Comme l’a révélé Le Figaro, la présidente de l’Assemblée avait effectivement convoqué tous les patrons de groupe parlementaire du Palais Bourbon, pour tenter de démêler la situation. Objectif : leur proposer une procédure en temps programmé, qui vise à fixer à l’avance la durée de l’examen d’un texte en séance publique. Ce, uniquement si la gauche acceptait de retirer un nombre conséquent de ses amendements pour permettre à l’examen de la proposition de loi d’aller à son terme. Mais les discussions ont tourné court, les Insoumis refusant le temps programmé, et les écologistes l’acceptant mais ne précisant pas combien d’amendements ils étaient prêts à retirer.

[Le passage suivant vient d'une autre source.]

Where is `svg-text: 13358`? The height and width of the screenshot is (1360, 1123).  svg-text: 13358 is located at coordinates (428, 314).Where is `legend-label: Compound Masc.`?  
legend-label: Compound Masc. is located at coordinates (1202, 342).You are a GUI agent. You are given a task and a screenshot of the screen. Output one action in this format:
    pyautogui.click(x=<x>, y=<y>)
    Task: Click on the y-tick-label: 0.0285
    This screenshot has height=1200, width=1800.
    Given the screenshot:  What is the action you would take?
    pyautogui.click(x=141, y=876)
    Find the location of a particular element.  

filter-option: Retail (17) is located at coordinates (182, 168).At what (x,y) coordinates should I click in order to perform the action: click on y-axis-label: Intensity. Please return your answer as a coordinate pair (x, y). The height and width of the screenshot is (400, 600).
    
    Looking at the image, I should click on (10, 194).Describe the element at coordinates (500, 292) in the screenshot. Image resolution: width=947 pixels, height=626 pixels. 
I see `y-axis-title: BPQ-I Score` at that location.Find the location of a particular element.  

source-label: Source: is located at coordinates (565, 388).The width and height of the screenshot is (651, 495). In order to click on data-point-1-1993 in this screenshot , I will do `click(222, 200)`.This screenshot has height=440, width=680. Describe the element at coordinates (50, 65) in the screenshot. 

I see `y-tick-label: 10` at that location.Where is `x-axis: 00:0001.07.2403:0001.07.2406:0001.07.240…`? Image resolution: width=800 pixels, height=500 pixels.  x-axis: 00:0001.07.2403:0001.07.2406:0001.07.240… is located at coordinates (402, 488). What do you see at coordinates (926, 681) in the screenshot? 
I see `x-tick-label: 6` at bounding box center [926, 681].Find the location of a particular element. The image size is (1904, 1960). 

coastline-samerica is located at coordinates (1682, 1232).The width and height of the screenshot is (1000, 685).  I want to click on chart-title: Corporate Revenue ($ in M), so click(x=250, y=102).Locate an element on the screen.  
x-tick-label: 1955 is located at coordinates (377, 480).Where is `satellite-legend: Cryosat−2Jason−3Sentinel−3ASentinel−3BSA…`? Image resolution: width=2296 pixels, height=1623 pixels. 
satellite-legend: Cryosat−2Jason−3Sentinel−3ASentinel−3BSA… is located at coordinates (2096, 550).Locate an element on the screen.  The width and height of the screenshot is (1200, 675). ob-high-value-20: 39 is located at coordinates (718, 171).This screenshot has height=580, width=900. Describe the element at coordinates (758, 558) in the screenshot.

Résultat : le « socle commun » a décidé, soutenu par le Rassemblement national, de maintenir sa stratégie, élaborée pendant le week-end. « L’assassin s’étonne du meurtre », grince, auprès du Figaro, le patron des députés LR, Laurent Wauquiez. « La gauche a voulu jouer, elle a perdu », s’est amusé, à l’issue de la réunion, le député RN Jean-Philippe Tanguy. « Cette motion de rejet est malheureusement nécessaire pour que ce texte puisse avancer. Il y a une bonne année de retard par rapport au calendrier et à l’urgence pour les agriculteurs de pouvoir utiliser un certain nombre de produits », a-t-il également défendu. Les socialistes, quant à eux, ont « brillé par leur absence », comme l’a fait remarquer la députée RN Hélène Laporte. « Ils sont dans des circonscriptions très rurales, ils sont mal à l’aise avec ce texte », décrypte une macroniste. « Ils avaient des problèmes de train », défend, de son côté un cadre socialiste.

Le texte étant donc désormais officiellement retoqué à l’Assemblée nationale, il appartient au gouvernement de fixer une date pour la commission mixte paritaire. À son issue, si accord il y a, le texte réécrit reviendra pour un vote définitif à l’Assemblée nationale puis au Sénat.